[Listed records — start]

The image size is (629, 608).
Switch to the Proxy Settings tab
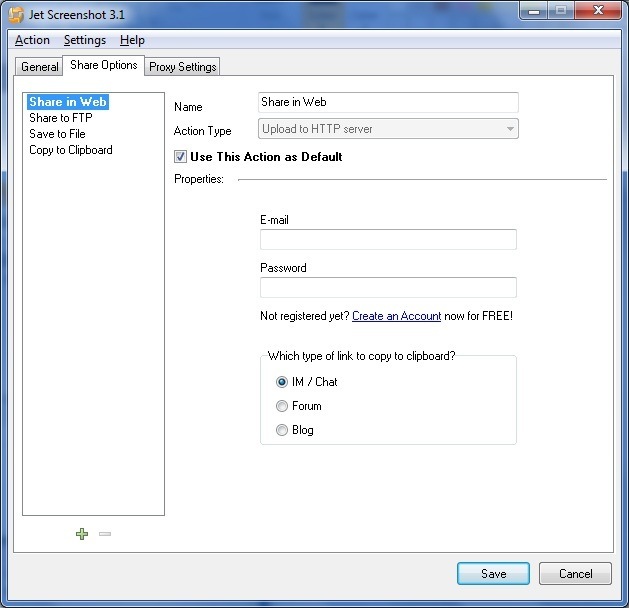point(183,67)

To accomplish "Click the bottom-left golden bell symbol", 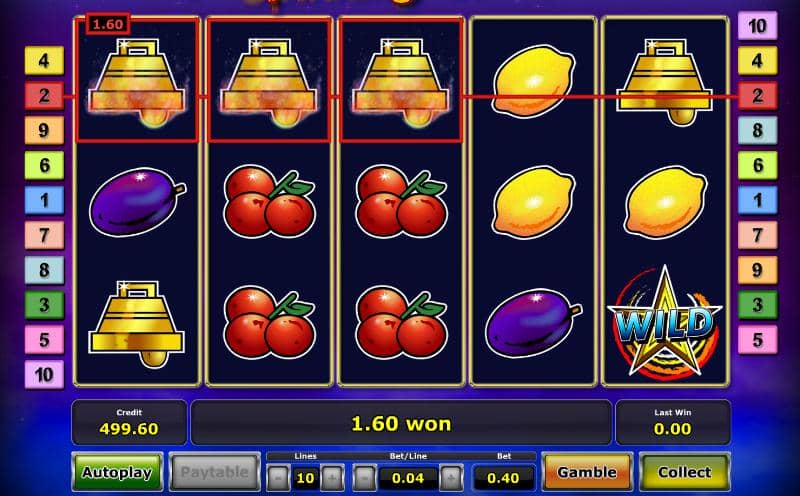I will pyautogui.click(x=137, y=323).
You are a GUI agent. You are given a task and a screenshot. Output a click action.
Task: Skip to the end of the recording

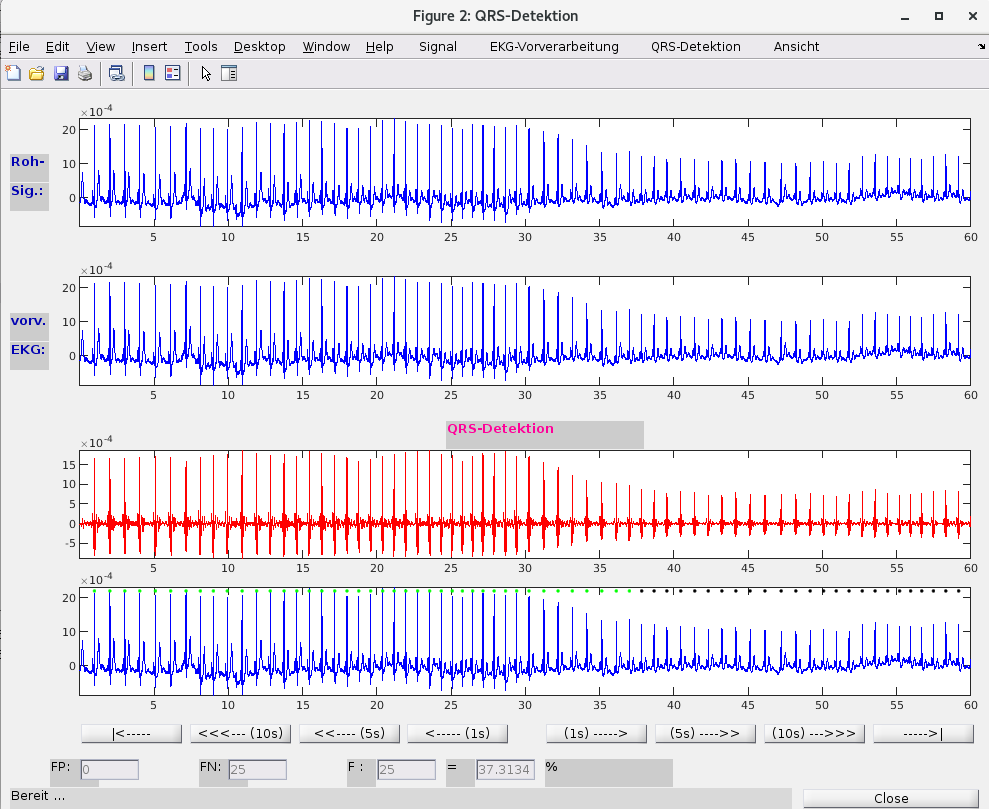click(x=922, y=733)
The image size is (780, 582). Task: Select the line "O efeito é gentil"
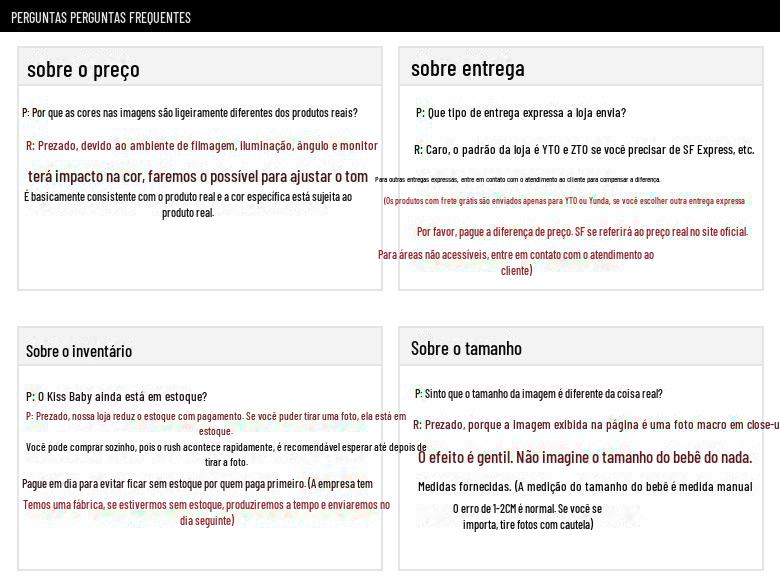pos(584,457)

[Listed records — finish]

*Your instructions:*
Transcribe exactly, and only, the lines from the one containing "The image size is (780, 582)." through the last line of the records above, both included; leave out the pictures.

*Solution below:*
The image size is (780, 582). Task: Select the line "O efeito é gentil"
pos(584,457)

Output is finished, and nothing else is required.